Degelijk? Gedegen? Waar komen deze woorden vandaan? De volgende alinea’s met achtergrondinformatie kunt u ook overslaan. Maar de vermelde historische feiten zijn wel degelijk interessant, hoewel ik me terdege bewust ben van een aantal onzekerheden.

 

De etymologiewoordenboeken leren ons dat in deze woorden een reeds overleden werkwoord ‘dijen’ zit, dat ‘groeien’ betekent. Wij kennen dit werkwoord nog in ‘gedijen’ als ‘voorspoedig groeien’. Met als zeldzaam voorkomend voltooid deelwoord ‘gedijd’: Deze planten hebben hier in de schaduw niet goed gedijd. Maar waarom dan gedegen? Vroeger had ‘gedijen’ een sterk voltooid deelwoord, met klinkerverandering.
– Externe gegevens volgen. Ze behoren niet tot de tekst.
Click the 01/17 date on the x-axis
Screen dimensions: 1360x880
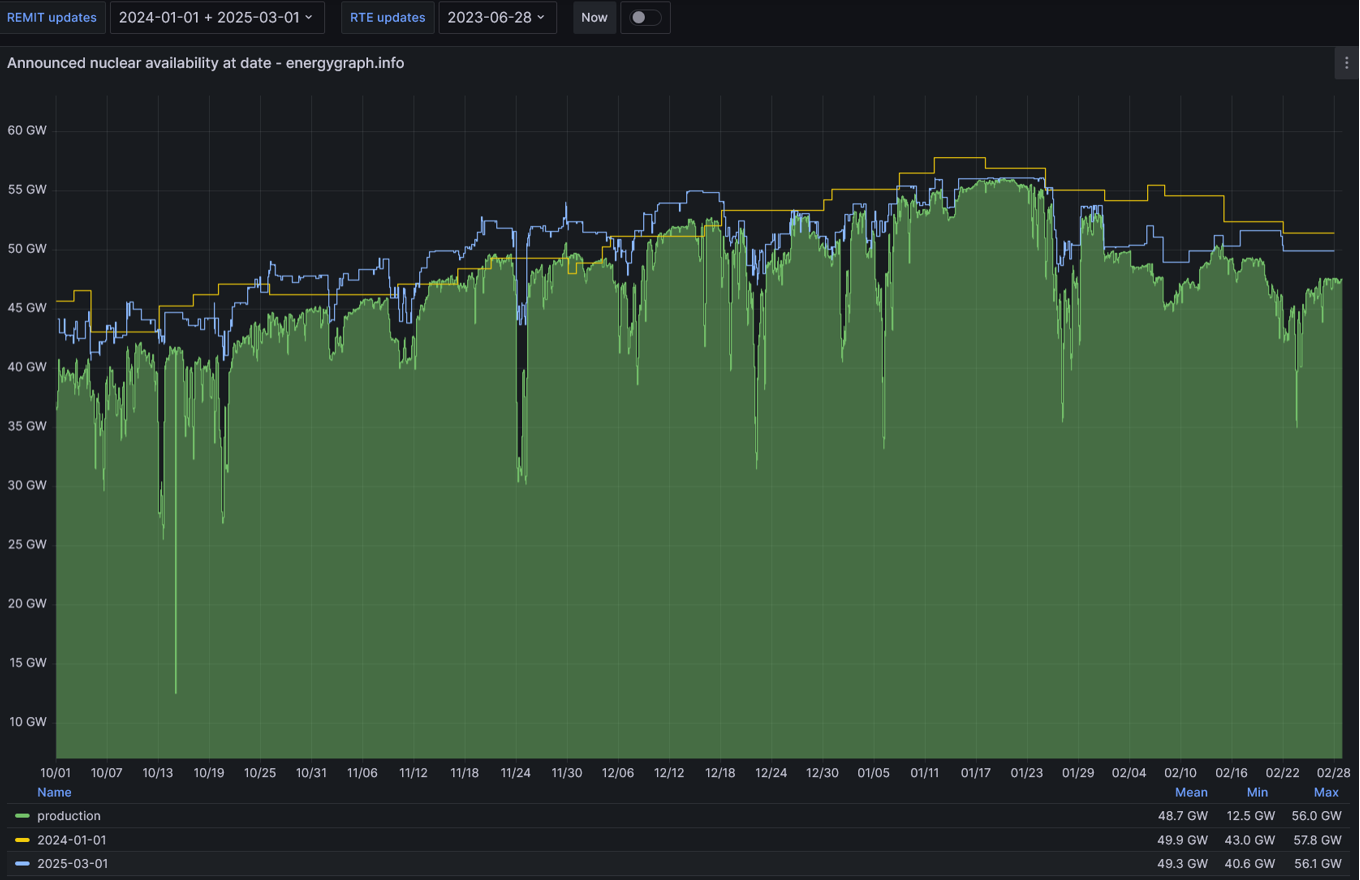[975, 773]
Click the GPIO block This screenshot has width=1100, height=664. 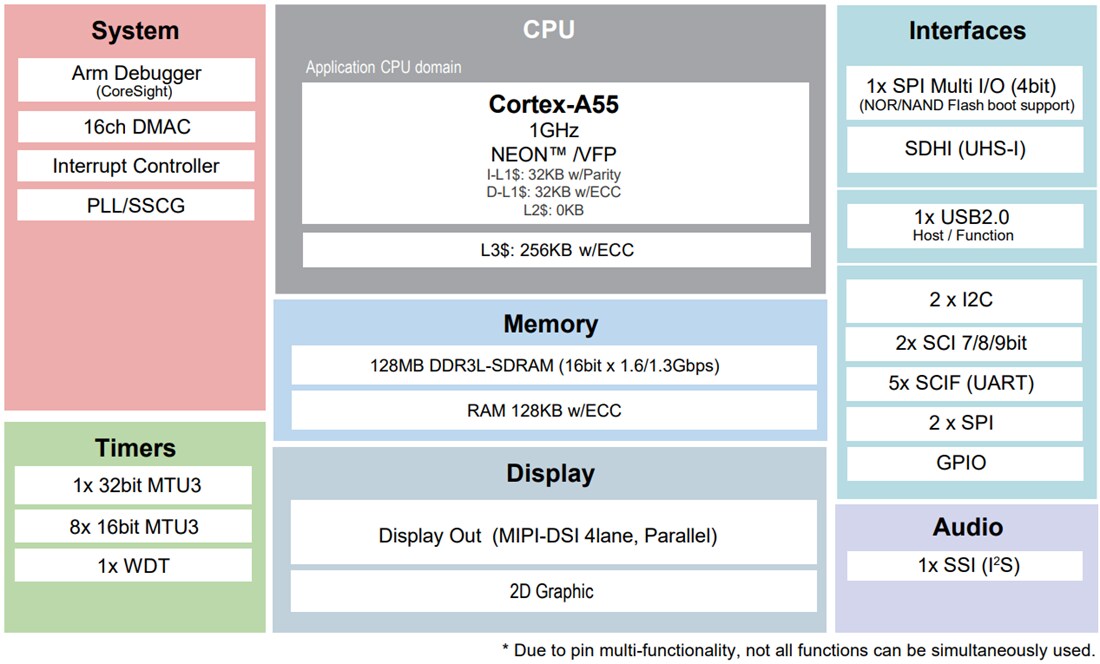[x=965, y=463]
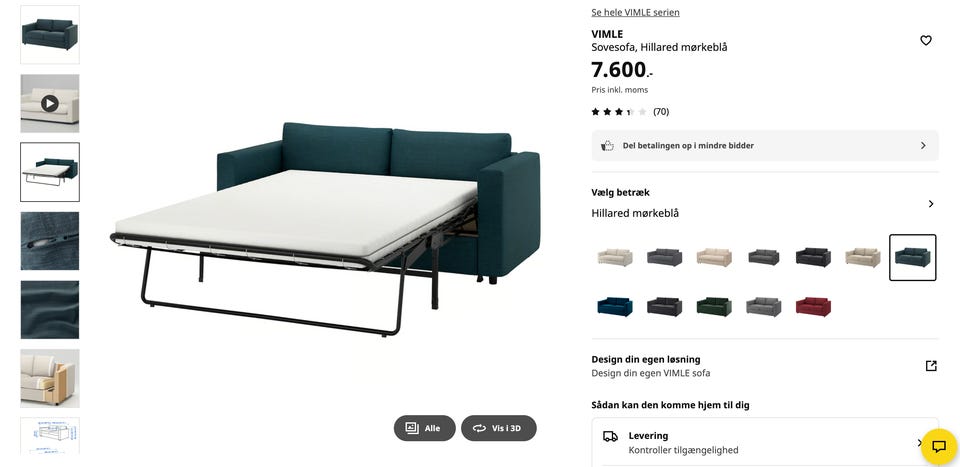Expand the Levering availability row
Viewport: 960px width, 467px height.
(x=765, y=443)

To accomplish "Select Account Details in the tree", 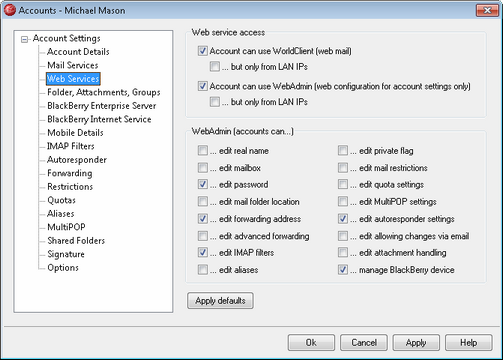I will pyautogui.click(x=78, y=52).
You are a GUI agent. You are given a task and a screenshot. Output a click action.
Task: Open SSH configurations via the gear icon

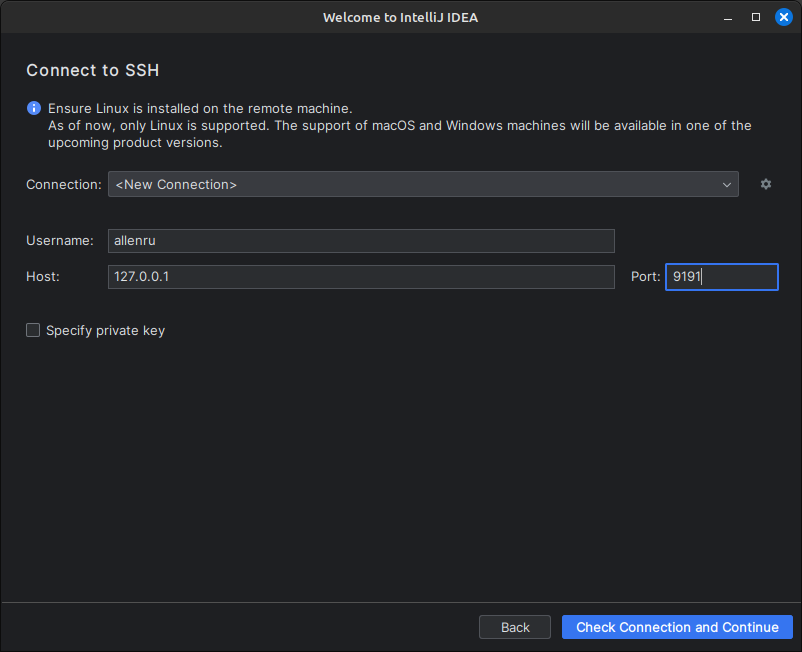(766, 184)
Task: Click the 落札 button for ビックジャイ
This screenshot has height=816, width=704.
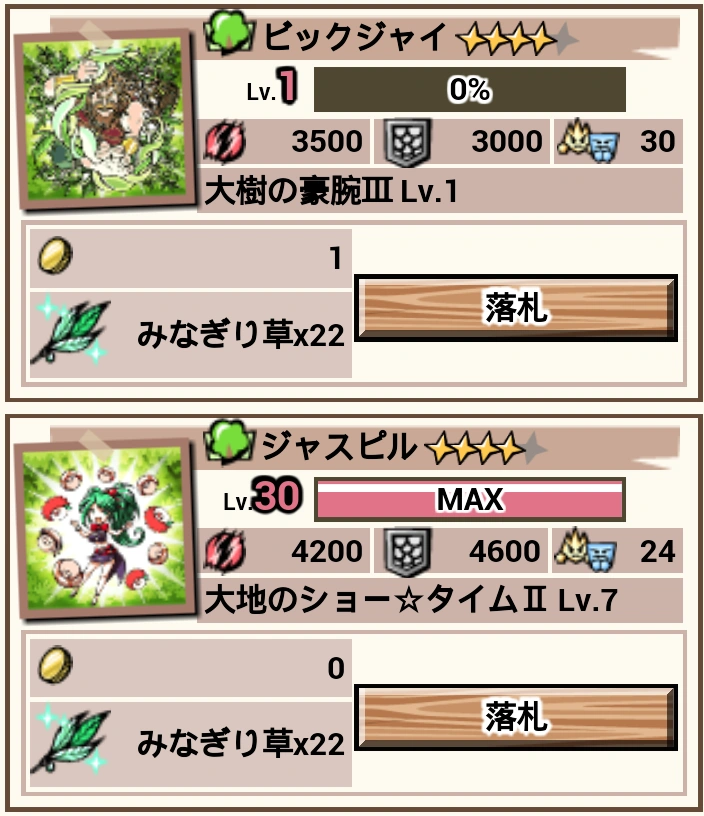Action: tap(516, 308)
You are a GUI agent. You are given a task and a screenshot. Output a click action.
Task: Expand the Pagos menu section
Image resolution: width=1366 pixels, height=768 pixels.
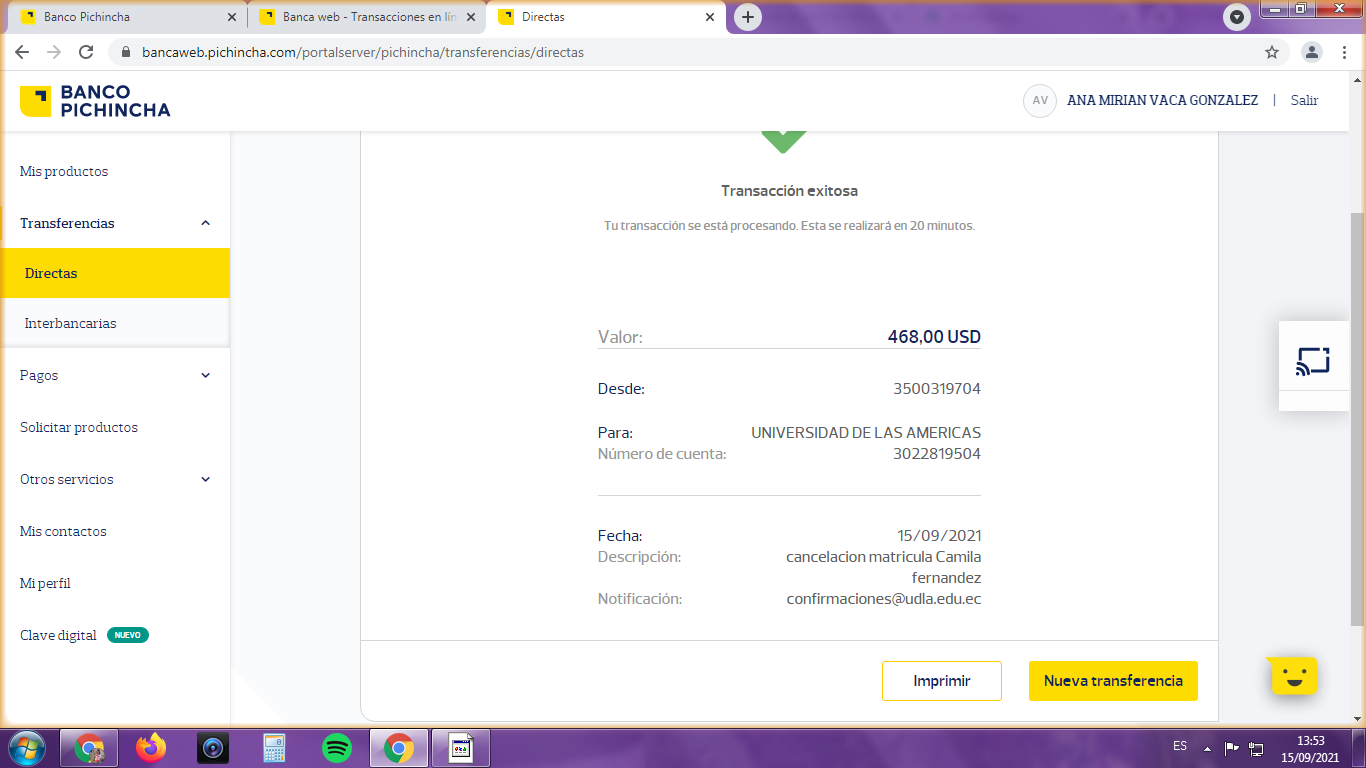205,375
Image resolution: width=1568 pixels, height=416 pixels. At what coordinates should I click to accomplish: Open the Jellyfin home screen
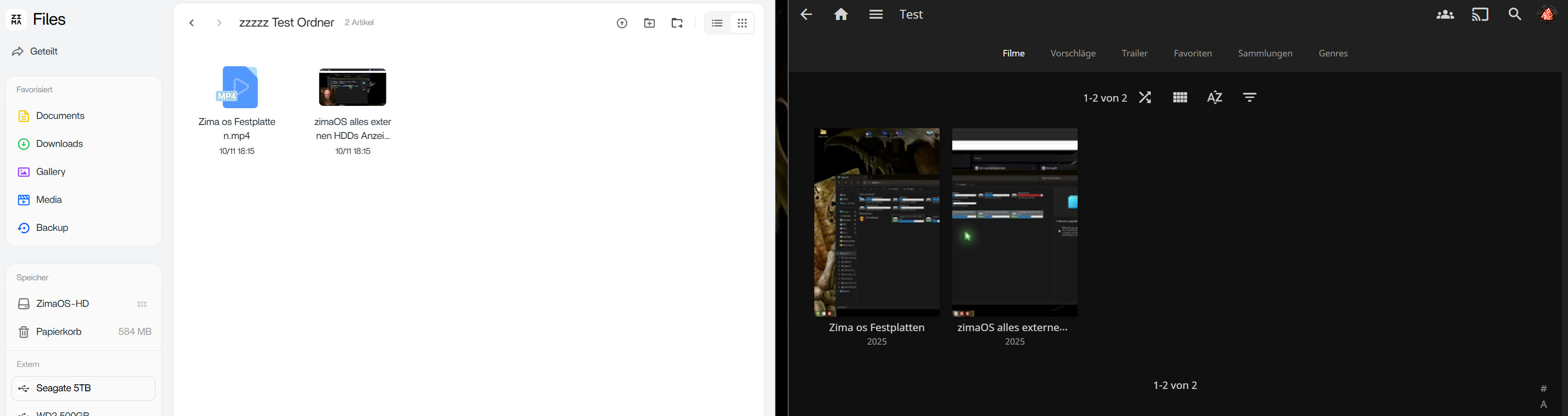[x=840, y=14]
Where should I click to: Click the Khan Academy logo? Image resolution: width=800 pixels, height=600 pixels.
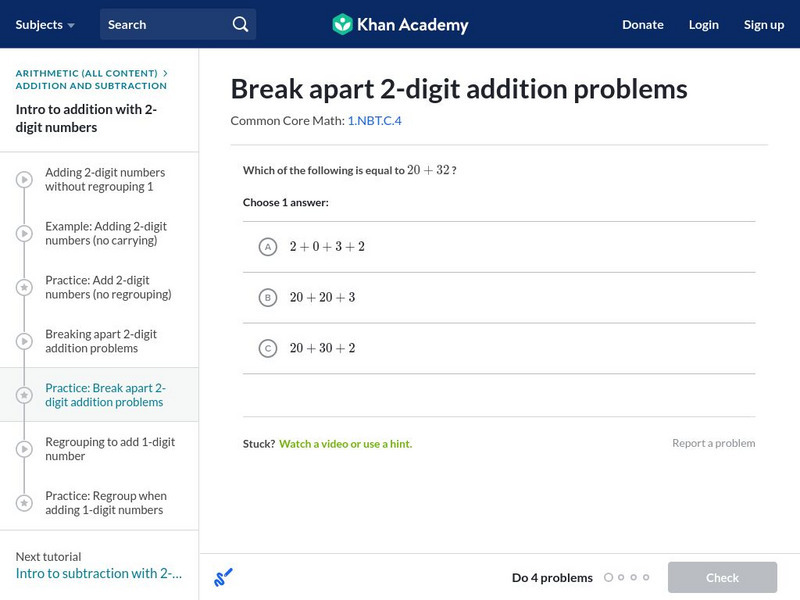coord(400,24)
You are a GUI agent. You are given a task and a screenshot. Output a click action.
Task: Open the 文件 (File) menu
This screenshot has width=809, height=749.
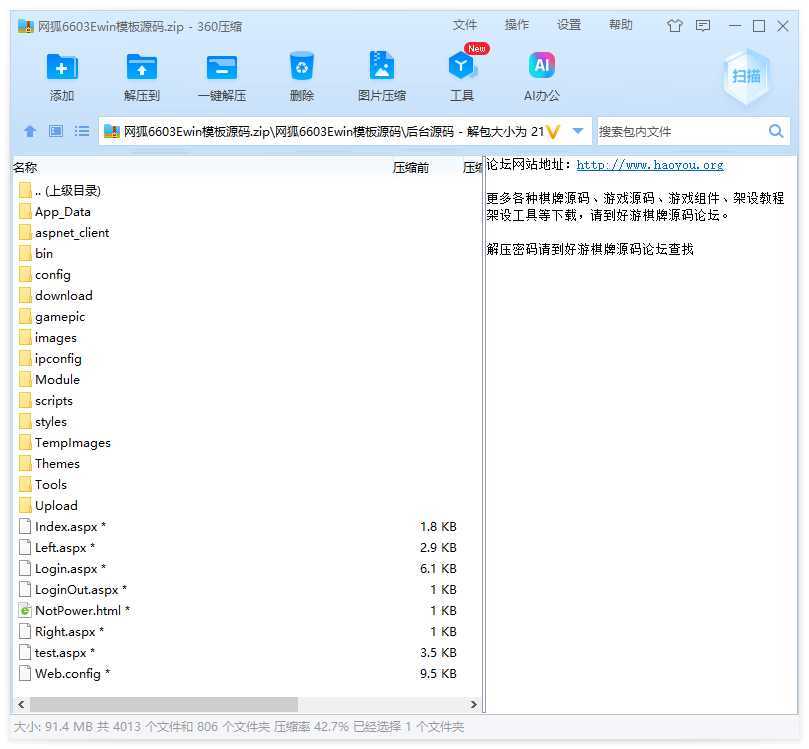coord(465,25)
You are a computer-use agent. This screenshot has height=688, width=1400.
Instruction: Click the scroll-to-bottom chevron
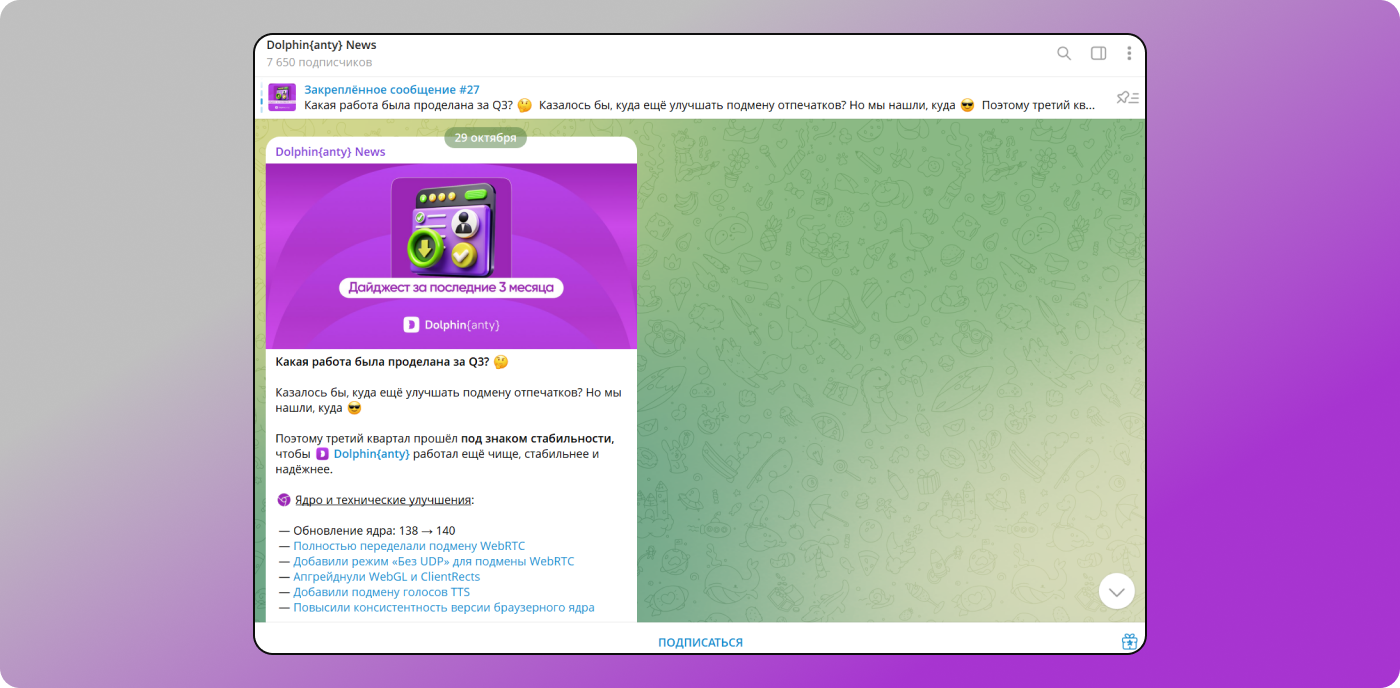point(1116,591)
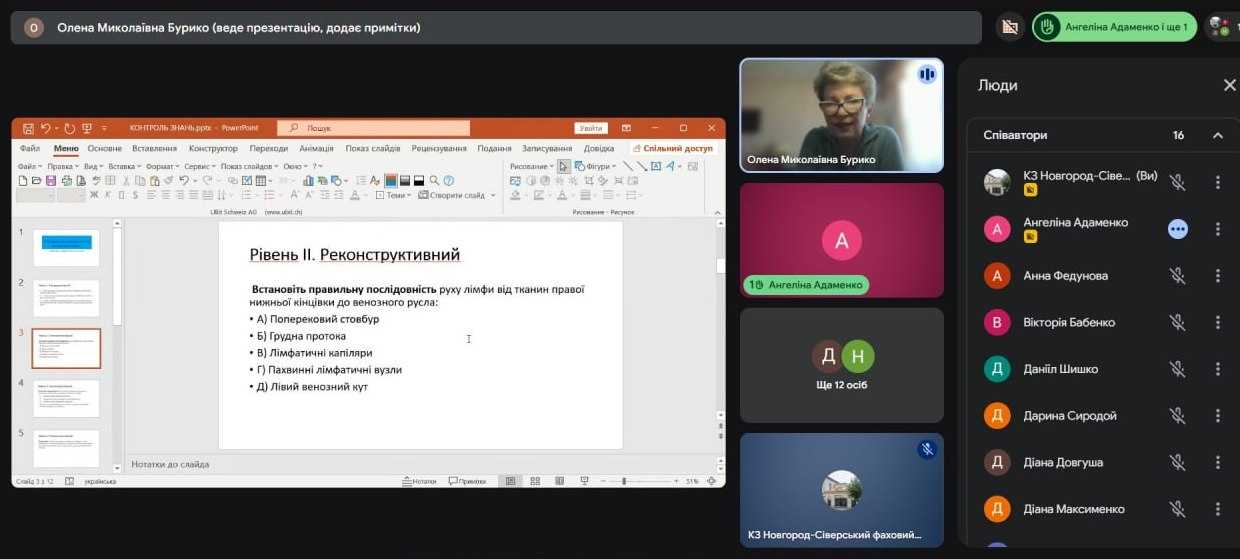Click the camera-off icon in top bar
1240x559 pixels.
[1010, 27]
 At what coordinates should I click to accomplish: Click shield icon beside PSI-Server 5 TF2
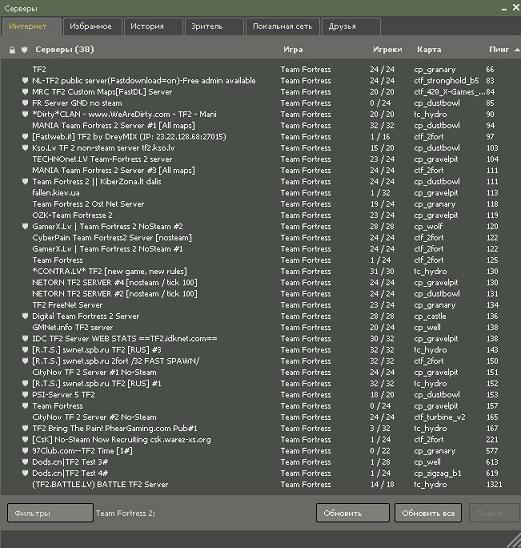[x=25, y=395]
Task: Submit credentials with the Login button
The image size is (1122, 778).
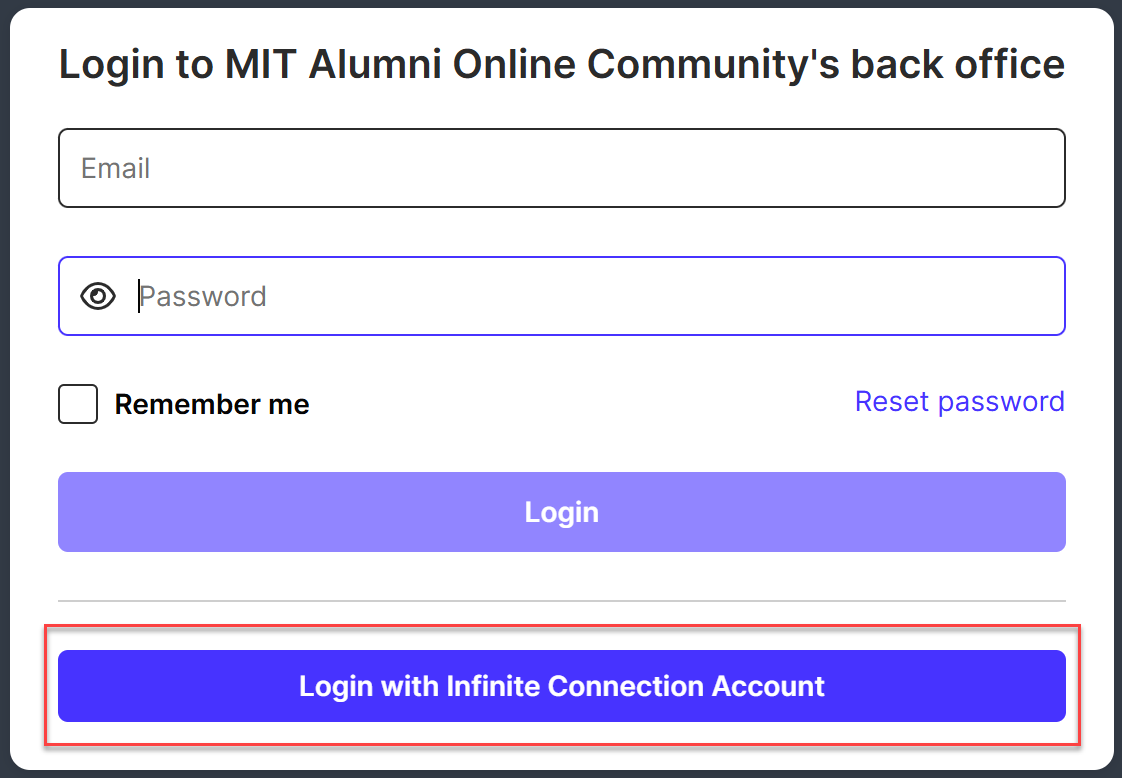Action: point(561,512)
Toen was het niet gedijd, maar gedegen, net zoals ‘gewoven’ dat verdrongen is door ‘gewuifd’. Het woord degelijk is geen werkwoordsvorm, maar hierin zit het woord ‘deeg’ in de verloren betekenis van ‘iets goeds’, dus iets dat al een tijdje ‘gedijt’. Maar hoe zit het dan met het woord gedegen in die heel andere betekenis van ‘zuiver’? Het woord in deze betekenis komt van een ander overleden werkwoord ‘diën’ voor ‘kneden van klei of deeg’ (dat andere ‘deeg’!) of ‘iets doen stollen’. Mooi, zo is die vreemde andere betekenis van gedegen ook ietwat verhelderd.

 

En nu maar hopen dat etymologen mij niet gaan beschuldigen van ondeugdelijk informatie, want ik heb mij gebaseerd op degelijke studies omdat ik graag een gedegen uitleg wilde geven.